Autant le dire tout de suite : je m'attendais à un petit documentaire bien orienté sur la "micro-industrie" du jeu indépendant... et au final, je suis sorti tout ébranlé du visionnage d'un strip-tease-like de créateurs passionnés, à un moment clé de leur vie.
Alors oui, on peut voir le montage, et l'ambiance confinée du film, comme favorisant vulgairement le drama autour de ces concepteurs bien choisis... mais personnellement ça ne m'a pas dérangé outre mesure. Parce que derrière les plans serrés, derrière la musique mélancolique... il y a une sincérité immense dans les yeux de ces quatre-là. Et ils nous transmettent un message éclatant, qui devrait être diffusé à tous ceux qui en doutent... le jeu vidéo est un art à part entière. Parce que ces gars derrière leurs écrans, ce sont des artistes au sens propre. Et s'il y a des artistes, il y a de l'art.
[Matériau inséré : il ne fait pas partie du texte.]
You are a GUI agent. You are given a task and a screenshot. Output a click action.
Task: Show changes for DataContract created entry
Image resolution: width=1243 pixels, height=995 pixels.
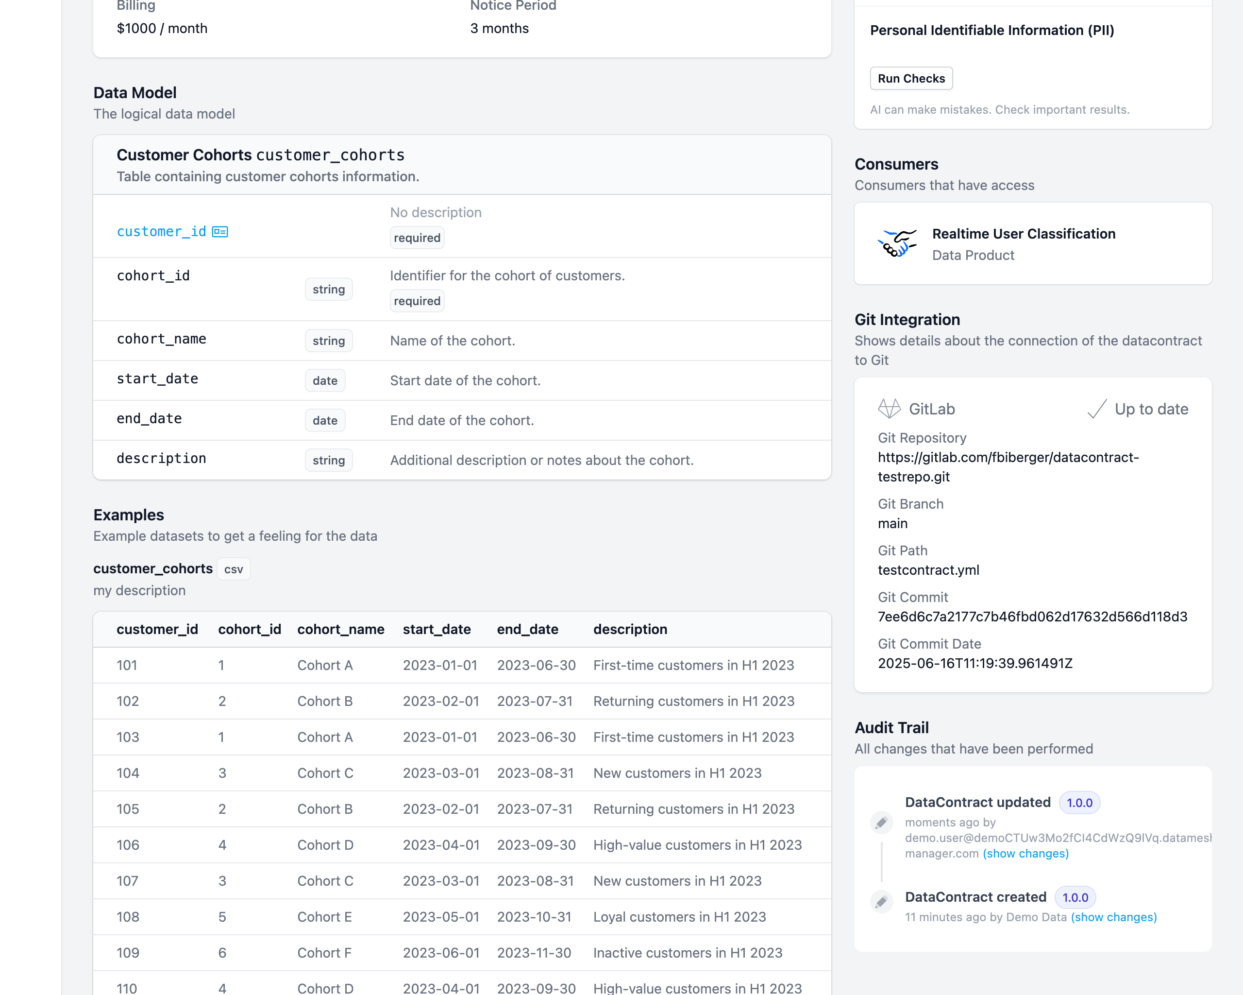tap(1113, 917)
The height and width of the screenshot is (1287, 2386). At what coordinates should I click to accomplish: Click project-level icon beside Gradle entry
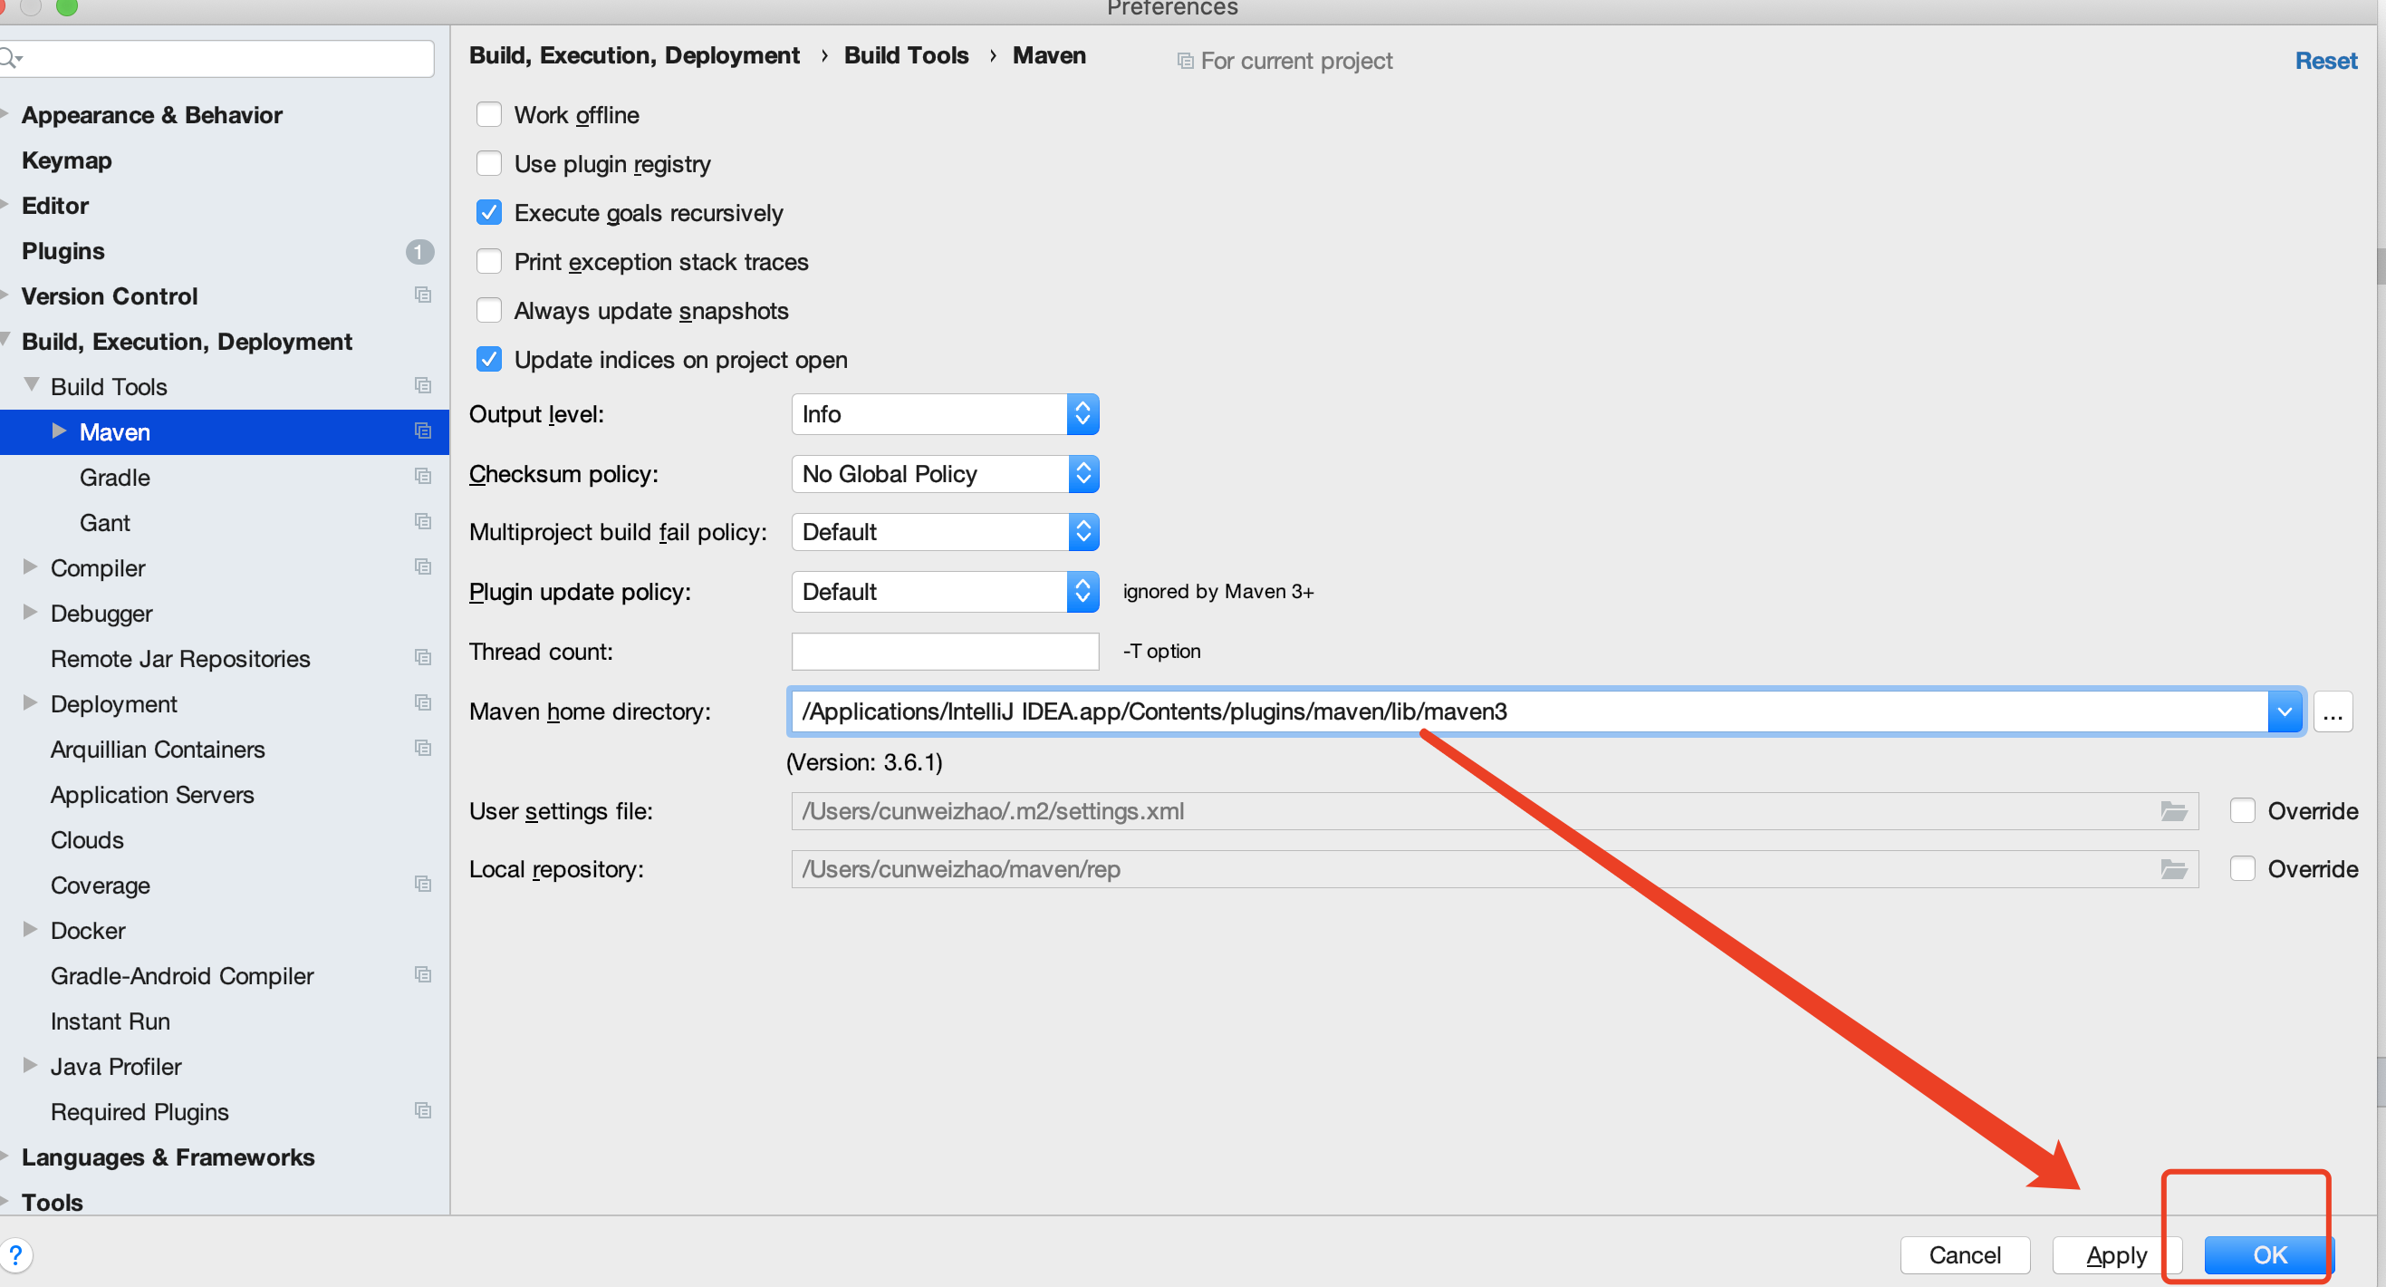click(x=423, y=476)
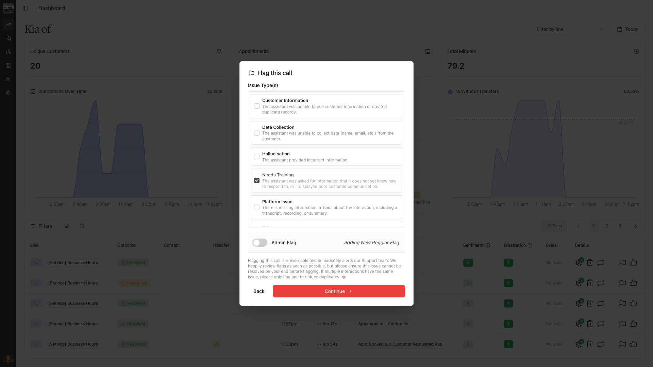Enable the Admin Flag toggle
The height and width of the screenshot is (367, 653).
tap(260, 243)
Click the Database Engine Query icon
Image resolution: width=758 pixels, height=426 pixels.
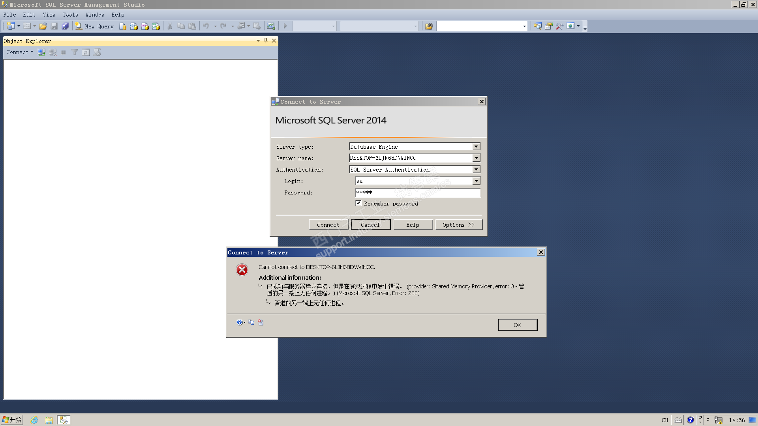[123, 26]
Voici ce qui me permet de les qualifier ainsi. Un artiste se projette personnellement et complètement dans son œuvre, pour en faire quelque chose de profondément intime. Celle-ci doit être idéale, elle doit incarner son âme. Un artiste s’oublie, se sacrifie pour créer, jusqu’à mettre de côté sa vie sociale. Un artiste est libre dans sa tête, mais contraint par des règles exogènes. Un artiste a une sensibilité prononcée et réagit souvent de façon excessive lors de son processus de création. Un artiste n’est satisfait que dans la douleur ou l’effort.
Tous ces éléments – et bien d’autres ! – on les retrouve dans « Indie Game : The Movie », à travers les portraits de ces fous furieux qui consacrent des années de leur vie à une création personnelle, sans aucune garantie de succès… mais juste parce qu’ils ont besoin de créer.
Quand Jonathan Blow est au bord de la dépression parce que les joueurs les plus basiques ne voient dans Braid qu’un bonhomme en costume qui saute sur des plateformes, et ne comprennent rien à ce qu’il a injecté comme émotions dans son jeu… c’est comme un écrivain dépité parce que les lecteurs prennent son histoire au premier degré.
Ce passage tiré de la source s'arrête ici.